In 2006, Ruckus teamed up with Working Assets for an Election Protection project. Together with Global Exchange and Rainforest Action Network, they worked against Ford Motor Company and later other auto-manufacturers.

The Ruckus Society is a member of numerous coalitions efforts, and has performed actions for Wal-Mart Watch and others. The group has provided training to Greenpeace, Patagonia, Inc., the California Faculty Association, United Students Against Sweatshops, Students for Bhopal, Student/Farmworker Alliance, the Silicon Valley Toxics Coalition, Students for a Free Tibet and Detroit Summer.

The Ruckus Society helped bottomline organizing for the US Social Forum in Detroit in 2010 and hosted a Migrant Rights Action Camp with NDLON at the Highlander Center in 2011.

==Leadership==
John Sellers was the executive director of the organization for 8 years, through the World Trade Organization protests in Seattle in 1999, the creation of IP3 and NYS and his own $2 million bail. Adrienne Maree Brown came on as executive director in 2006, the first woman of color to lead the organization.

The organization created a co-directorship model in 2010 and in 2013 hired a third co-director. Leadership in the organization comes from the network of trainers and the many movements from which they come.

==Impact==
The Ruckus Society is made up of three staff and a network of over 150 action trainers and strategists located primarily in the United States but also distributed throughout the world.

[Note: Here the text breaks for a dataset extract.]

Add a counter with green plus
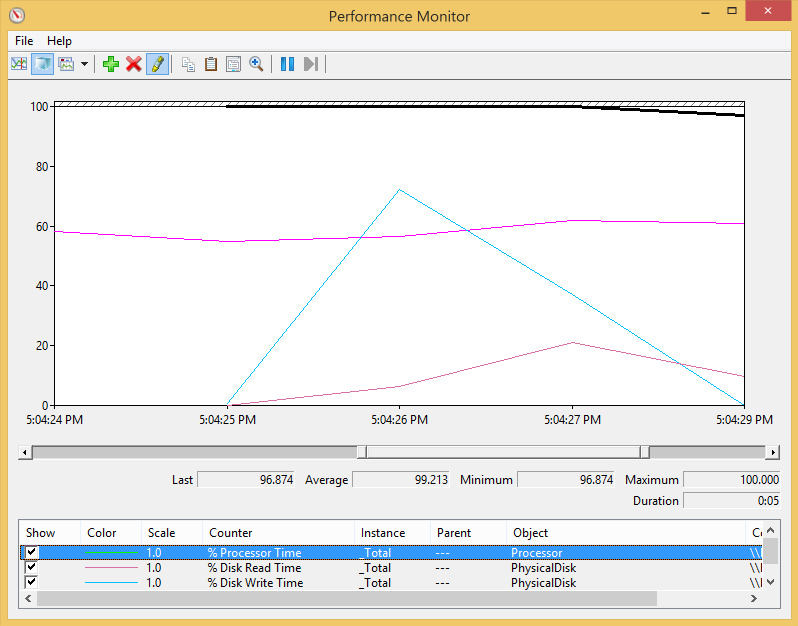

As a movement support organization, The Ruckus Society has trained thousands of organizers and activists throughout the years in non-violent direct action and creative resistance, including those in environmental justice, migrant rights, education justice, forest defense, indigenous rights, workers rights, youth and criminal justice, and eviction defense.

== Funding ==
According to research conducted by social movement scholar Edouard Morena, "over 95 per cent of the Ruckus Society's revenues come from 'direct public support'" and private grants, not governmental grants. This type of funding includes donations for individuals, foundations, and other organizations. In 2000, the organization had a budget of $370,000. Major funders of The Ruckus Society have included the Turner Foundation, the Ben and Jerry's Foundation, and the Ecology Center Inc.

==Criticism==
In its early years, The Ruckus Society was criticized for being composed of largely privileged white activists, which has been acknowledged. This led the leadership to attempt to diversify its causes and leadership. Since the mid-2000s The Ruckus Society has collaborated with numerous groups representing Indigenous environmental concerns, migrant rights, and Detroit-based environmental groups.

The organization has also been critiqued for its lack of transparency around funding sources. This has prompted attempts to investigate the sources of their funding.

The Ruckus Society has been the target of conservative outlets who describe the group as violent anarchists, and as being responsible for training criminal activists who participate in vandalism and destruction of private property.